Bill Bollinger (1940-1988) originally studied aeronautical engineering at Brown University and turned to art when he moved to New York City in 1961. His work was included in some of the most historically important exhibitions of the 1960s, including Live in Your Head: When Attitudes Become Form (Kunsthalle Bern, 1969); Anti-Illusion: Procedures/Materials (Whitney Museum of American Art, 1969); Nine at Leo Castelli(Castelli Warehouse, 1969); Information (Museum of Modern Art, 1970) and the Whitney Museum Annual of 1971 and Biennial of 1973. His oeuvre was recently recognized by a international traveling retrospective at the Kunstmuseum Liechtenstein; the ZKM Zentrum fur Kunst und Medientechnologie, Karlsruhe; The Fruitmarket Gallery, Edinburgh; and The ScultureCenter, New York.

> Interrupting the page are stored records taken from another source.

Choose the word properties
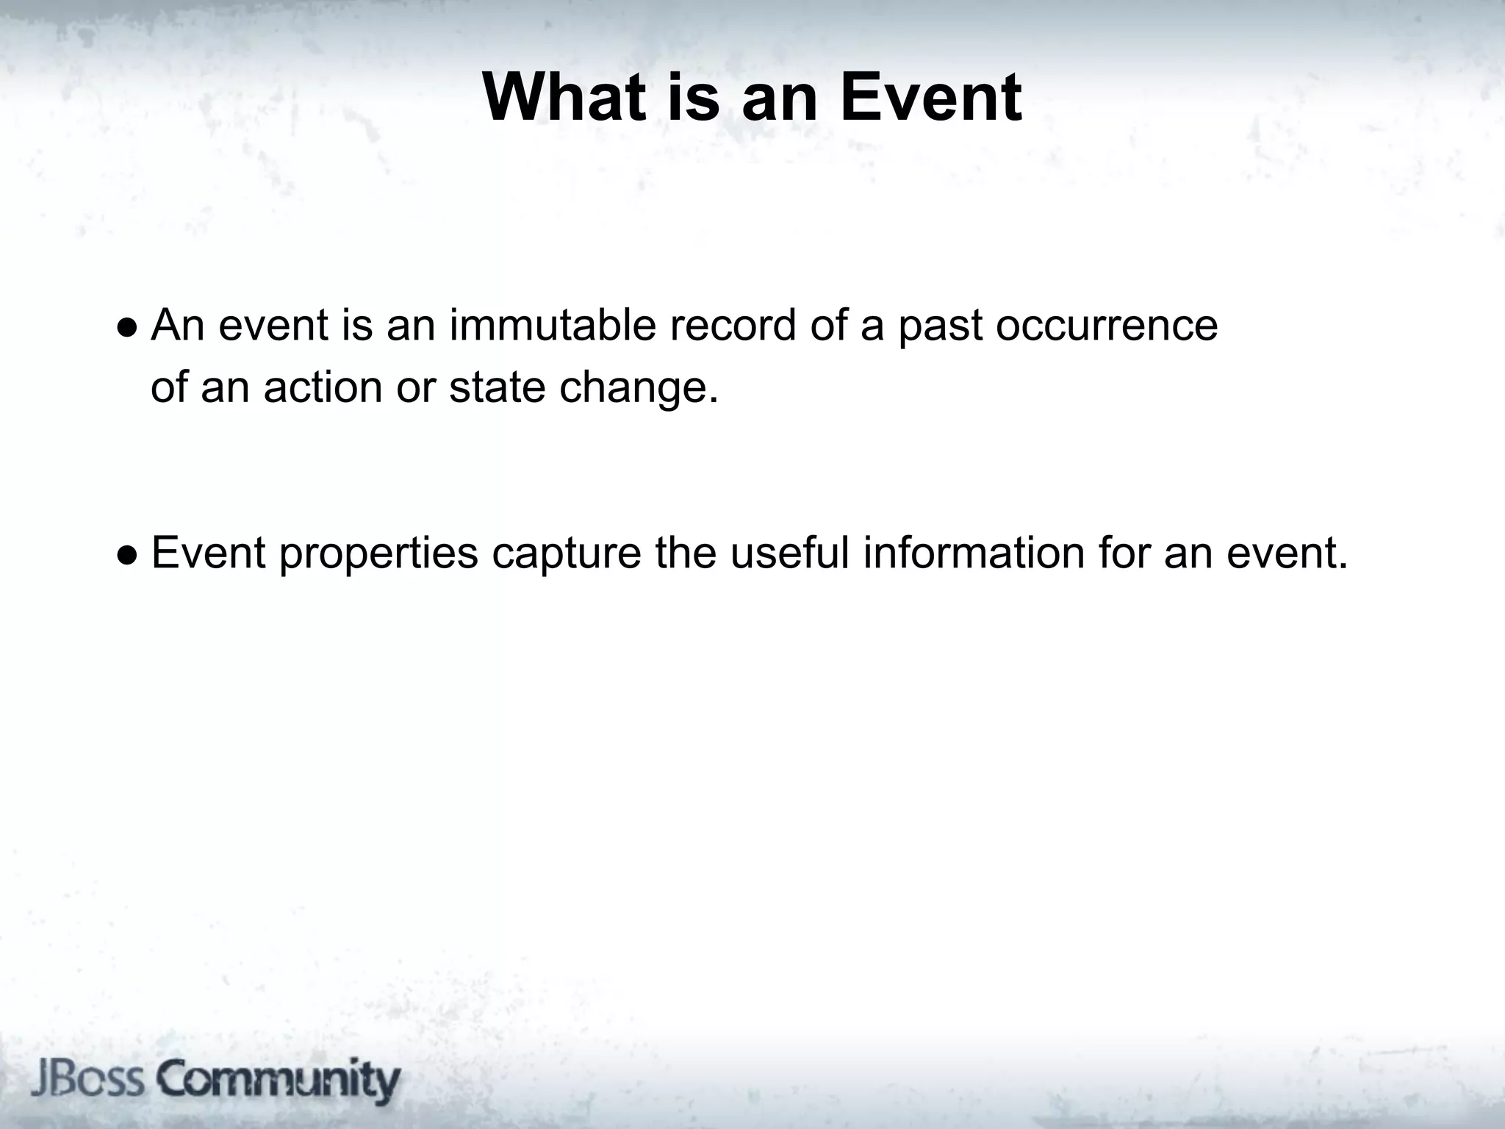click(x=378, y=554)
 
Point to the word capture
click(x=567, y=554)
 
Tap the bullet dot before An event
click(x=127, y=328)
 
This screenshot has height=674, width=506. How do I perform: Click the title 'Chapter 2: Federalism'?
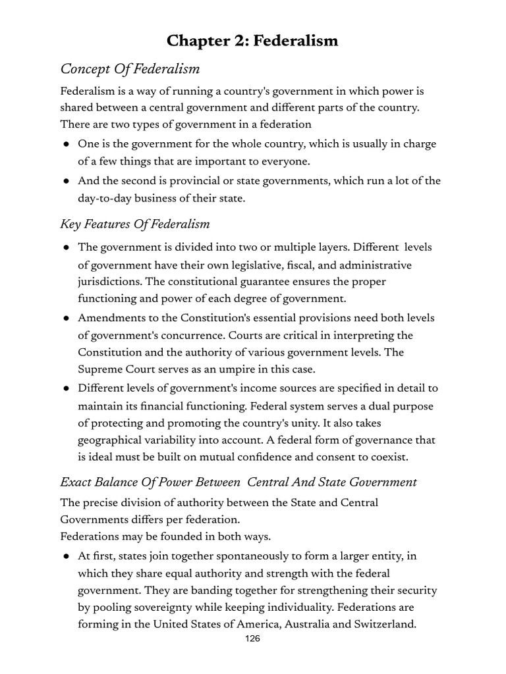coord(252,41)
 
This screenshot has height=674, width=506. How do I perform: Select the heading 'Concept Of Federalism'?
coord(130,69)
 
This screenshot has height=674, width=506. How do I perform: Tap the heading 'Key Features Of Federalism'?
coord(134,224)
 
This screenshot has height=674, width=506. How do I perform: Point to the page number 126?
coord(252,638)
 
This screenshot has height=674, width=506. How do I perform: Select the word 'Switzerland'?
coord(384,624)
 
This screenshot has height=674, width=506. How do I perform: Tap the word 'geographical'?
coord(113,440)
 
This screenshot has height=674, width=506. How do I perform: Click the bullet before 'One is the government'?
coord(67,144)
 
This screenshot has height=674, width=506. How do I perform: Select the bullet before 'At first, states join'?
coord(67,556)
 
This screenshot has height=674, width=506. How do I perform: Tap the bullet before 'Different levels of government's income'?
coord(67,388)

John Divola was born in Venice, California in 1949. His work has been exhibited in key historical exhibitions such as John Szarkowski’s Mirrors and Windows: American Photography since 1960 at The Museum of Modern Art (1978), The Whitney Biennial at the Whitney Museum of American Art (1981) and most recently, Under the Big Black Sun: California Art 1974-1981 at the Museum of Contemporary Art, Los Angeles (2010). His work is in the public collections of The Museum of Modern Art, The Whitney Museum of American Art and the Metropolitan Museum of Art in New York; The Museum of Contemporary Art, The Getty Museum and the Los Angeles County Museum of Art in Los Angeles; San Francisco Museum of Modern Art, San Francisco; The Smithsonian American Art Museum in Washington, D.C.; The Centre Pompidou, Paris and The Victoria and Albert Museum, London among many others. He is a recipient of multiple National Endowment for the Arts Photography Fellowships as well as a John Simon Guggenheim Memorial Fellowship.

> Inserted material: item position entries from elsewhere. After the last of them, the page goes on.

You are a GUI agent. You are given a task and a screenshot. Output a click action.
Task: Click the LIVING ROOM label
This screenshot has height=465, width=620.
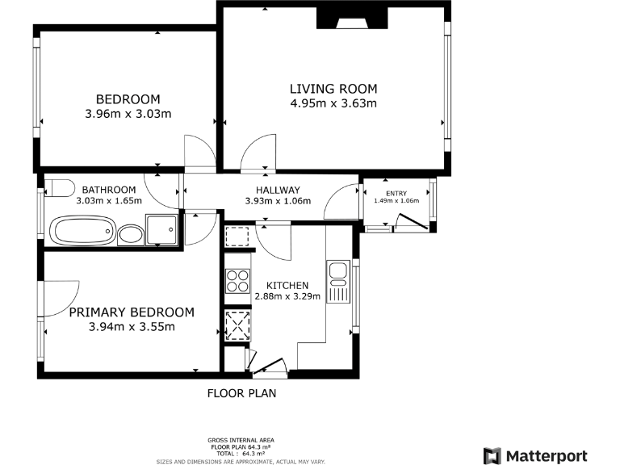coord(333,89)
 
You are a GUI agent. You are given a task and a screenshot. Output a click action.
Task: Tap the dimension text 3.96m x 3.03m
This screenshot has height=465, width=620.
coord(128,114)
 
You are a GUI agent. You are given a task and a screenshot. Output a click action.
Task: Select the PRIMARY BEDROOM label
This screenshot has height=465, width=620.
coord(132,312)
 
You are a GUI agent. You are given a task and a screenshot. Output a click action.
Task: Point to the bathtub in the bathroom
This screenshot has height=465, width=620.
coord(82,232)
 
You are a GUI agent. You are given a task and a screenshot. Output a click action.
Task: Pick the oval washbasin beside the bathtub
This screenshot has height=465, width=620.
coord(129,236)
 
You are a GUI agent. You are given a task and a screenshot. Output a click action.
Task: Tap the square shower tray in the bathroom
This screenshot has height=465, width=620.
coord(161,229)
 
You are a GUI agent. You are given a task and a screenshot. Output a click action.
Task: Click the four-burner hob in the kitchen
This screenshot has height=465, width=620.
coord(237,281)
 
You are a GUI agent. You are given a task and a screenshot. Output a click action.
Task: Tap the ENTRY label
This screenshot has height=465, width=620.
coord(396,193)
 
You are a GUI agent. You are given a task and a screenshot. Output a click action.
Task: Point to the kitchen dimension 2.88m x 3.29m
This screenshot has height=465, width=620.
coord(287,296)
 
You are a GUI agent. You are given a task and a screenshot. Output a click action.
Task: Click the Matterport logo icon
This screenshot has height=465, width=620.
coord(492,456)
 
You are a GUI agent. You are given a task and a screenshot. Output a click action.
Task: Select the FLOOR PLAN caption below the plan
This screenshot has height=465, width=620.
coord(242,394)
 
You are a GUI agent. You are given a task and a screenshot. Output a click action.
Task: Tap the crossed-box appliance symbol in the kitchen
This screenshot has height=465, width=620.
coord(237,328)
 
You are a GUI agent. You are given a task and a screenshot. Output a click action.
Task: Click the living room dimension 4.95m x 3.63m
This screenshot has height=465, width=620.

Magali Reus was born in 1981 in Den Haag, The Netherlands, and currently lives and works in London. Reus’ recent solo shows include DINOSAURS at Circuit, Lausanne; In Lukes and Dregs; The Approach, London (both 2014); Highly Liquid, Galerie Fons Welters, Amsterdam (2013), Background, La Salle de bains, Lyon and IBID Projects, London (2009). She has been included in recent group exhibitions at Fridericianum, Kassel; Kestnergesellschaft, Hannover; Kunstmuseum St Gallen; David Roberts Art Foundation, London; ZERO, Milan and De Hallen, Haarlem (all 2014). Her work has been shown in screenings at Tate Britain, London; ICA, London; Turner Contemporary, Margate; MK Gallery, Milton Keynes; Cornerhouse, Manchester; Tramway, Glasgow (all 2014) and Oberhausen Film Festival (2013). She has forthcoming solo exhibitions at SculptureCenter, New York, The Hepworth Wakefield and Fondazione Sandretto RE Rebaudengo, Turin (all 2015), as well as an upcoming group show at LUMA Foundation, Zürich.